::: TEXTE :::
Une sonde pour prédire les orages
Les orages et leurs éclairs agitent le ciel et les neurones des physicien·nes. Dans les années 1989-91, le laboratoire d’aérologie de Toulouse a mis au point un prototype de sonde susceptible de mesurer, à distance, les champs électriques associés aux nuages orageux et d’anticiper ainsi leur arrivée. Une mission qui n’a pas été de tout repos. Qui sème les sondes récolte les données… sauf quand les éléments s’acharnent !
C’est une boule d’acier grosse comme un ballon de handball. Elle semble tout droit sortie d’un épisode de Star Wars, mais ce n’est pourtant pas la tête d’un « droïde » mis à la casse. Au laboratoire, on l’appelle « la sonde ». Les humains, ces ingrats, ne lui ont pas donné de nom. Est-ce par superstition ? Parce qu’ils savaient qu’ils l’envoyaient au casse-pipe ? En tout cas, si ce brave serviteur de la science et ses clones pouvaient parler, ou simplement siffler comme R2D2, croyez bien qu’ils en auraient à raconter.
Nous sommes en 1989, juillet démarre à peine, et nos sondes ont pris place dans la soute d’un avion à turboréacteurs. Destination : la Floride. Pour passer les deux mois d’été, il y a pire. Dans l’appareil qui décolle pour Orlando, les accompagnateurs des sondes étirent leurs jambes. Cette équipe française de physiciens participe au programme TRIP. En anglais, ça signifie « voyage »… et aussi Thunderstorm research international program, c’est-à-dire « Programme international de recherche sur les orages ». Depuis 1976, TRIP rassemble les « électriciens de l’atmosphère », autrement dit les spécialistes des orages.
L’un des piliers du projet n’est autre que le Centre spatial John F. Kennedy de la NASA, l’agence spatiale américaine, à Cap Canaveral. C’est d’ici qu’en juillet 1969, la mission Apollo XI s’est arrachée du sol avant de déposer les deux premiers hommes sur la Lune. Et ici que, quelques mois plus tard, le lanceur d’Apollo XII fut frappé par la foudre. Plus de peur que de mal, mais la NASA aimerait bien trouver le moyen de mettre à l’abri des éclairs ses fusées et ses navettes. Elle met donc ses équipements à disposition de TRIP et des expérimentateurs qui le souhaitent.
::: ENREGISTREMENTS FOURNIS :::
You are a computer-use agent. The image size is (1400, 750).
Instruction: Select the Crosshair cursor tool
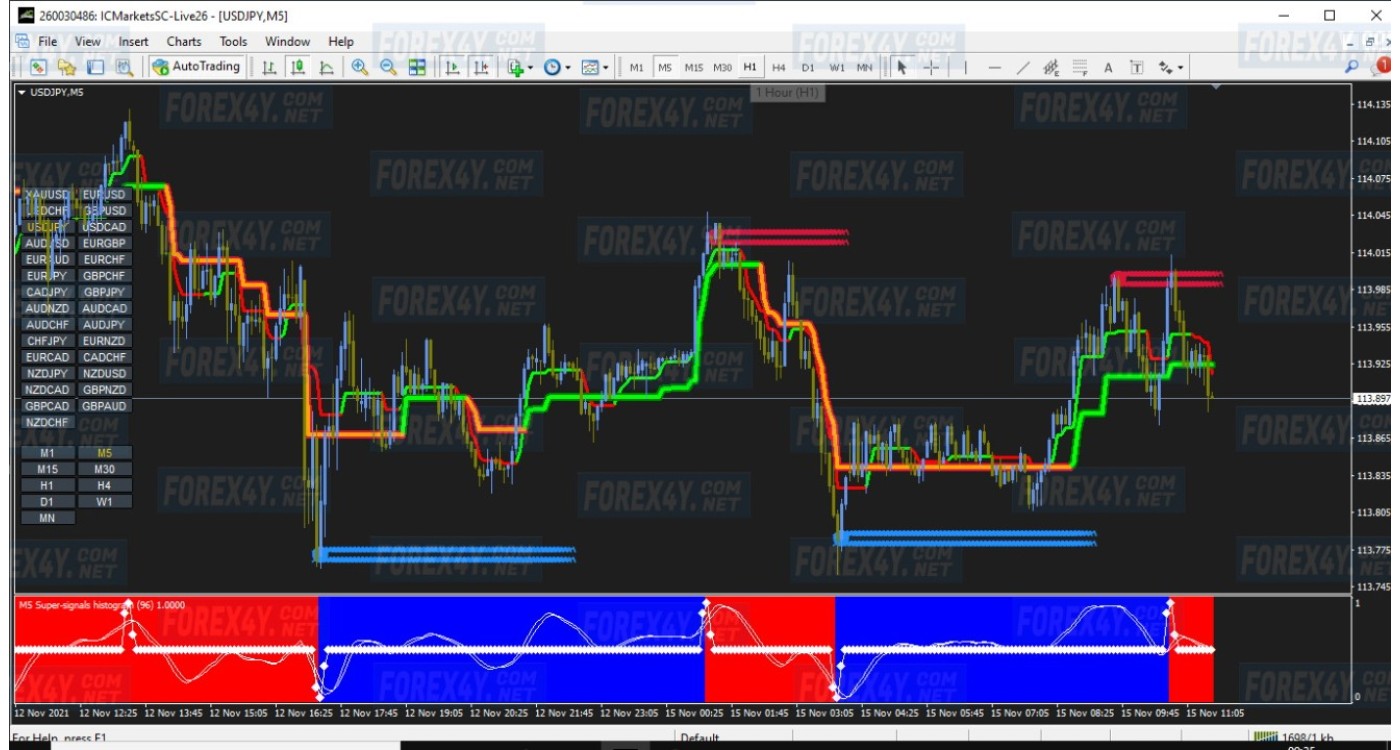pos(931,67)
:::
::: ENREGISTREMENTS FOURNIS :::
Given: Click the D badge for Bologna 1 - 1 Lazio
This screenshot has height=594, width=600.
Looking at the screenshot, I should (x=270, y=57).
:::
::: ENREGISTREMENTS FOURNIS :::
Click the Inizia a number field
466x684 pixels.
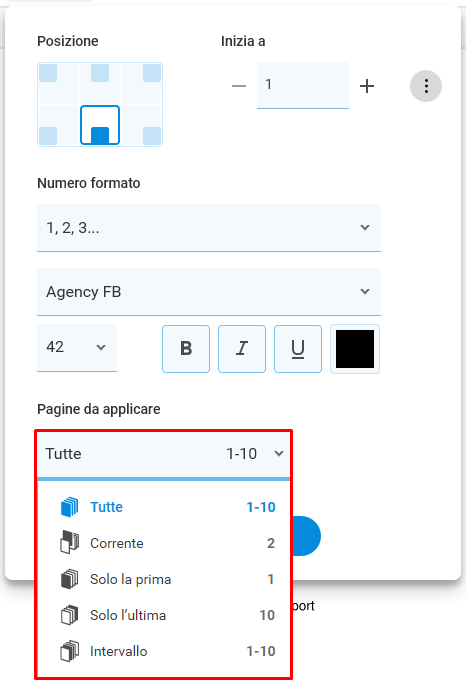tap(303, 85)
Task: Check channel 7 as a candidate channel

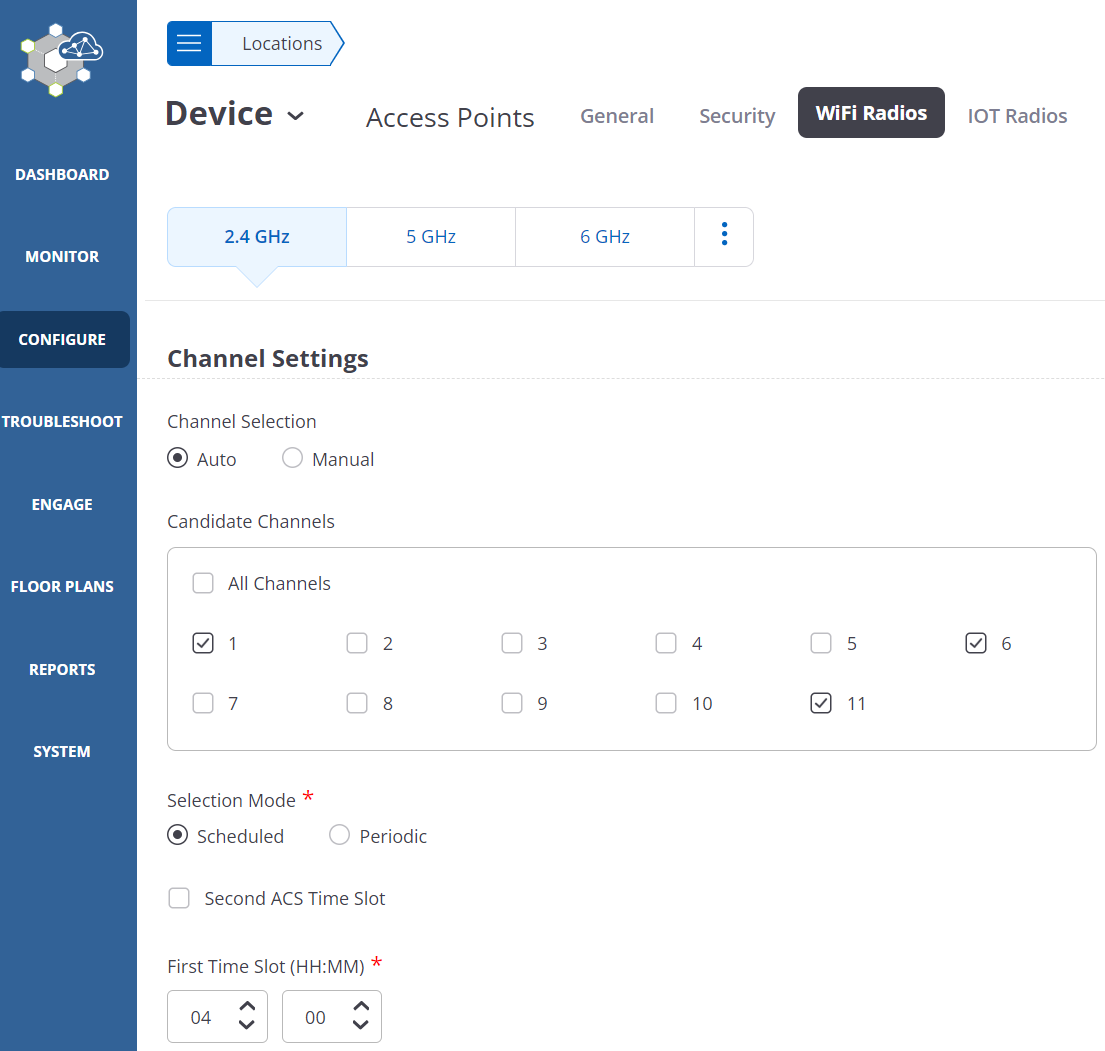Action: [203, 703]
:::
**CONSIGNE 1**
D'après le texte sur la sonde, quel engin a été frappé par la foudre quelques mois après le départ de la mission Apollo XI ?
**CONSIGNE 2**
Recopiez fidèlement le passage du texte sur la sonde qui commence par « C’est une boule » et se poursuit jusqu'à « auraient à raconter. ».

**SOLUTION 1**
Le lanceur d'Apollo XII.

**SOLUTION 2**
C’est une boule d’acier grosse comme un ballon de handball. Elle semble tout droit sortie d’un épisode de Star Wars, mais ce n’est pourtant pas la tête d’un « droïde » mis à la casse. Au laboratoire, on l’appelle « la sonde ». Les humains, ces ingrats, ne lui ont pas donné de nom. Est-ce par superstition ? Parce qu’ils savaient qu’ils l’envoyaient au casse-pipe ? En tout cas, si ce brave serviteur de la science et ses clones pouvaient parler, ou simplement siffler comme R2D2, croyez bien qu’ils en auraient à raconter.